Findings of the Stanbic Bank Kenya’s Purchasing Managers Index (PMI) showed that corporate chiefs blamed the salary cuts on need to maintain the current staff numbers rather than layoffs in anticipation of an uptick in demand in coming months.

“Firms often commented on efforts to maintain their current workforce sizes amid a drop in revenues due to Covid-19,” analysts at Stanbic Bank and UK research firm, Markit, wrote in the February PMI report.

Businesses, which were already grappling with flagging sales even before coronavirus struck mid-March 2020, have struggled to sustain sales.

The Covid knocks saw economic activity contract 5.5 per cent at the height of travel restrictions and trade shutdowns in the April-June 2020 period, before the slump slowed to a 1.1 per cent in July-September after easing of some of the measures.

The overall headline PMI reading— a month-on-month gauge of private sector activity such as output, new orders, backlogs (outstanding work) and employment — was the most sluggish since businesses deals started recovering in July 2020 from economic fallout as a result of Covid-19.

The PMI reading came in at 50.9 in February from 53.2 a month earlier, just staying above the 50 mark that separates growth from contraction.

"The pace of the post-pandemic recovery slowed down in February on account of a marginal increase in demand,” Mr Kuria Kamau, a fixed income and currency strategist at Stanbic Bank wrote in the PMI report.

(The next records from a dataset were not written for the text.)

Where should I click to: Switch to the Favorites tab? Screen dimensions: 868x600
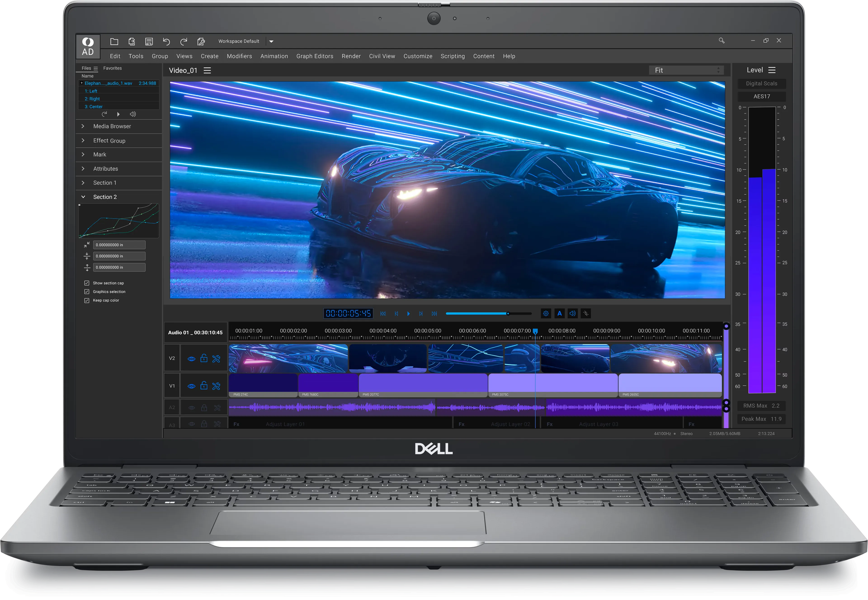(x=112, y=68)
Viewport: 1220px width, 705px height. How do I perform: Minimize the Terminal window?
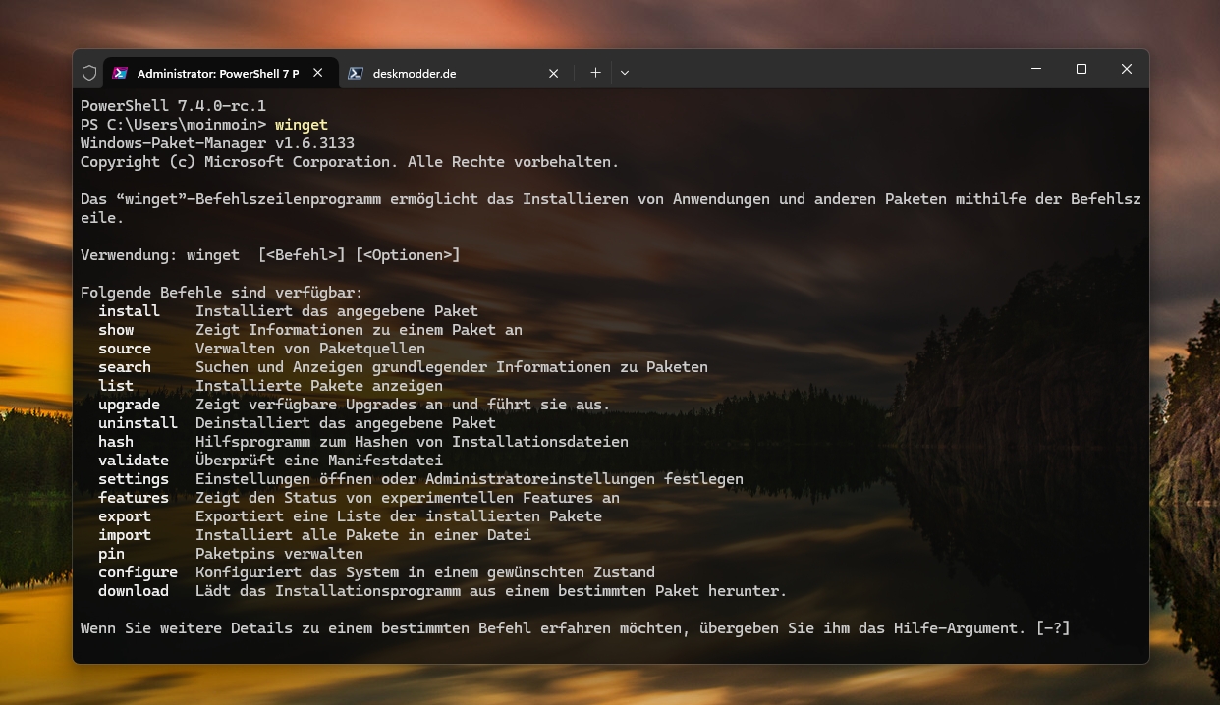pos(1036,69)
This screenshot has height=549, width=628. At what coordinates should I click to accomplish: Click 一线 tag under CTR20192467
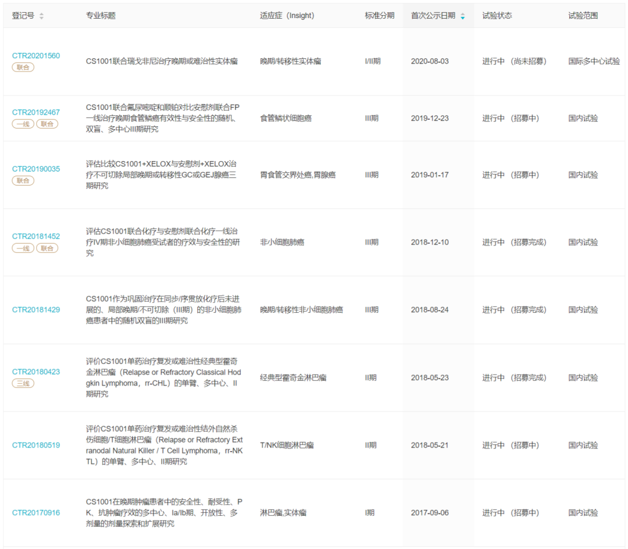23,124
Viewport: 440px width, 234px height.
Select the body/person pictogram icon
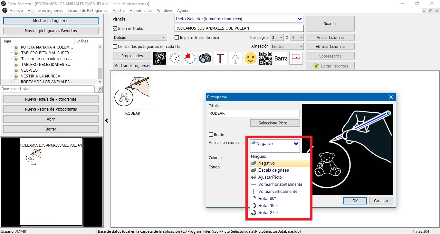235,58

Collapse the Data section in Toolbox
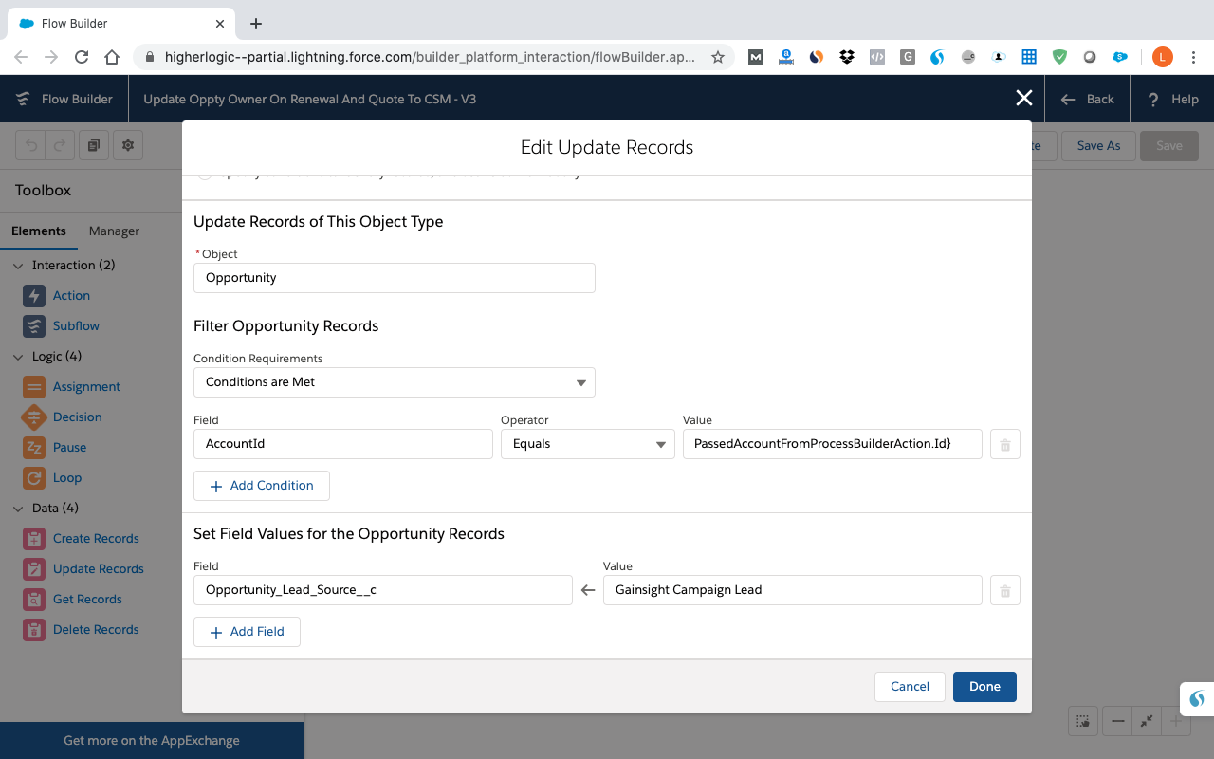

“The improvement in demand was negatively impacted by subdued cash flows in some sectors of the economy which resulted in limited household and client spending.”

Expenditure was also hurt by higher purchase prices after the value added tax (VAT) reverted to pre-Covid rate of 16 per cent from 14 per cent which was in place between April and December 2020, while fuel prices edged up on recovering global crude oil prices amid a weaker shilling.